Restoran ile yaptığı anlaşmaya göre Sanders satın alınan her tavuktan pay alacaktı. Başlangıç için hiç de fena sayılmazdı. Tavuk başına 5 sent ödeme yapılacaktı. Hiç düşünmeden bu teklifi kabul etti. Hazırladığı tarifin zaman geçtikçe beğenileceğini tahmin ediyordu. Tahmin ettiği gibi de oldu. Her geçen gün siparişler artarak katlandı. Colonel Sanders ‘ın tarifi artık neredeyse herkesin tatmak isteyeceği bir lezzet haline gelmişti. 1960’lı yıllara gelindiğinde Sanders artık bir dünya markasıydı. Amerika’da yüzlerce restorana franchise veren zengin bir adamdı.

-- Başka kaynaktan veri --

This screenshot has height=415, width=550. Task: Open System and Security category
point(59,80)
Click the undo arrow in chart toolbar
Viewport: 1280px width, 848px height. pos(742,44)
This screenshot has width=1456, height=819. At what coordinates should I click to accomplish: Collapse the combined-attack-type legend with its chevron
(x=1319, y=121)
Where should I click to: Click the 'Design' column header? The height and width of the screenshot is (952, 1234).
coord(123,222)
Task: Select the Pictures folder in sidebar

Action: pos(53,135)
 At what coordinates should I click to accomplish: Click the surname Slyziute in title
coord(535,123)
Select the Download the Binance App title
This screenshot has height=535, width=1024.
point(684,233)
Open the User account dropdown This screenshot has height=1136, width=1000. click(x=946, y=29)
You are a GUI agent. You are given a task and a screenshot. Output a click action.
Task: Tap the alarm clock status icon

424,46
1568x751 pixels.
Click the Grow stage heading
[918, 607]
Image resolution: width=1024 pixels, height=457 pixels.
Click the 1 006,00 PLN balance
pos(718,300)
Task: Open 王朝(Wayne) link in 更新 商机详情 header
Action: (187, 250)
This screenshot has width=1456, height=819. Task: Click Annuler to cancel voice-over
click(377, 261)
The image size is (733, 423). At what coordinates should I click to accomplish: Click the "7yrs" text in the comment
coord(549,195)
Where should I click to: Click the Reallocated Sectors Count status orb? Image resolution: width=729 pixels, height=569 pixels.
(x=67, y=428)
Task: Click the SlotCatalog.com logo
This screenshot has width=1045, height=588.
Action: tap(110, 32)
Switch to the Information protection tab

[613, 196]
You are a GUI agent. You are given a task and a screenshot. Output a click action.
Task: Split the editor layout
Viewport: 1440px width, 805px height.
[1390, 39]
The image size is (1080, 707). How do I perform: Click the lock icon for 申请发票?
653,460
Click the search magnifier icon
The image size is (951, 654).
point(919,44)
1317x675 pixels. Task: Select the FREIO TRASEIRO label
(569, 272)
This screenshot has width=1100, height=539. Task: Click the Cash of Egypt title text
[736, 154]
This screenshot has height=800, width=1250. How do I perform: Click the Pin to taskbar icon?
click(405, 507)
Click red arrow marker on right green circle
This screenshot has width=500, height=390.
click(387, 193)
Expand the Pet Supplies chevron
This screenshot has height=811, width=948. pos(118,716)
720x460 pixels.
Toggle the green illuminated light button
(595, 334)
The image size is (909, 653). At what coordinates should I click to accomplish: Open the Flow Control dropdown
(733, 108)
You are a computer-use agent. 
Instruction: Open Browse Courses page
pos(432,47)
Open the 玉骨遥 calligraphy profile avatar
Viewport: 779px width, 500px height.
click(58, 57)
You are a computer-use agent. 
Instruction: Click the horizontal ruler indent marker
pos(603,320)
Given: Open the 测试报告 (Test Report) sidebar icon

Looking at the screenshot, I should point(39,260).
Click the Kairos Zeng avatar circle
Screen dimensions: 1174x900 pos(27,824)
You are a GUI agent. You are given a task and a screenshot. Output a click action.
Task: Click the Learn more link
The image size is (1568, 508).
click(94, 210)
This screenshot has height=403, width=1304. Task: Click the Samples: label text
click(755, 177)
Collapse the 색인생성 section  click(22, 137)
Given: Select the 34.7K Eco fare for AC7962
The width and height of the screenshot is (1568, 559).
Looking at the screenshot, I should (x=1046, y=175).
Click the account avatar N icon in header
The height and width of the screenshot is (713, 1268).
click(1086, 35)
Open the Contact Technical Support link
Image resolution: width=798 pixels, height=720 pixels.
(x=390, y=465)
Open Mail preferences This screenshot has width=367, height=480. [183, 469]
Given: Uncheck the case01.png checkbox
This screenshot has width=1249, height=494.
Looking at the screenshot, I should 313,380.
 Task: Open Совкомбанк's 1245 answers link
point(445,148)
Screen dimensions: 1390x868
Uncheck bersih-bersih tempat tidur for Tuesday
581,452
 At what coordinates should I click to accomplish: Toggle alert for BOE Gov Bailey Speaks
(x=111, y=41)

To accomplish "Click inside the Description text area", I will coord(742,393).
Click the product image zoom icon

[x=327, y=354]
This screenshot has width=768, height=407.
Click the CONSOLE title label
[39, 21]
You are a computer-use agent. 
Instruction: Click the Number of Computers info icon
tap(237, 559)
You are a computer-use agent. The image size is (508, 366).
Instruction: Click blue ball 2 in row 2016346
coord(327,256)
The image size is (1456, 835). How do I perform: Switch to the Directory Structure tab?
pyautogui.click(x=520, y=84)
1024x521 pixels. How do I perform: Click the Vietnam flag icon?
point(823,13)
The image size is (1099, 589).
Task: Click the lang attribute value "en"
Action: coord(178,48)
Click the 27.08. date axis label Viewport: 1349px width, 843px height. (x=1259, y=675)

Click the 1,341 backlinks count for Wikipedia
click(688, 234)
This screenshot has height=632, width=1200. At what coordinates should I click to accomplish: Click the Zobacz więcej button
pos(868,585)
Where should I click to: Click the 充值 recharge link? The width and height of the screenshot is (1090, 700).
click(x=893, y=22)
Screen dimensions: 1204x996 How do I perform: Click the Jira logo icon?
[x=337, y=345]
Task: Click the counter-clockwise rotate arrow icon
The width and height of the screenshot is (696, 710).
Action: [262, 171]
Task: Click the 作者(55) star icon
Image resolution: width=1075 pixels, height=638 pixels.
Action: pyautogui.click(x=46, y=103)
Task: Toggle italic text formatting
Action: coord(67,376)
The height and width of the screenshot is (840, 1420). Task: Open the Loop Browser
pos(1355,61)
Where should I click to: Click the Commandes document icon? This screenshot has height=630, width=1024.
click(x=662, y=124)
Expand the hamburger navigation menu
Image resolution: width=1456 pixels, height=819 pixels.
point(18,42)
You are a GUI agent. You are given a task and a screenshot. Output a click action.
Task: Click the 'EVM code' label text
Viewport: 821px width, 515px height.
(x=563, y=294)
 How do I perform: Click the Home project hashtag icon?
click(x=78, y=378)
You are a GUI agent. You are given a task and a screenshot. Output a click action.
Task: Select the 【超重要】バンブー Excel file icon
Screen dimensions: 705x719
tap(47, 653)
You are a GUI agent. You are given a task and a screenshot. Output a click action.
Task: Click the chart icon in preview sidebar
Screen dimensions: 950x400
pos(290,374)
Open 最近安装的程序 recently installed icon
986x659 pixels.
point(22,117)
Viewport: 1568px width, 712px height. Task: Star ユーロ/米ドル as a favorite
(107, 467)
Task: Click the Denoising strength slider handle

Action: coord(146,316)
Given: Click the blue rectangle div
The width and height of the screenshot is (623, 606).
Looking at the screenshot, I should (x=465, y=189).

Sadece birkaç yıl içerisinde KFC zirvede herkes tarafından tanınan bir marka haline gelmişti. Dünya markası olan şirketi bir süre sonra satmak isteyecekti. Şirkete talip olan yatırımcı John Brown Jr. 2 milyon dolara şirketin sahibi olmuştu. Reklam logosunda kendi resmi kalmaya devam edecekti. Onun fotoğrafının olmadığı bir tabela düşünülemezdi. Sadece reklam logosunda kalması şartıyla kendisine her yıl 250.000 dolar ödeme yapılacaktı. Sadece tabelada bıraktığı sevimli yüzü ile servetine servet katmaya devam edecekti. İntihar etmekten son anda vazgeçerek geldiği noktaya bakılırsa mükemmel işler başarmıştı.
90 yaşında vefat ettiğinde adından çokça söz ettirecek bir başarı hikâyesi ile hatırı sayılır miktarda bir servet bıraktı. Hâlâ da tonton beyaz sakalı ile reklam levhasından bizi seyretmeye devam ediyor. Sanırım çok uzun yıllar da orada olmaya devam edecek gibi gözüküyor.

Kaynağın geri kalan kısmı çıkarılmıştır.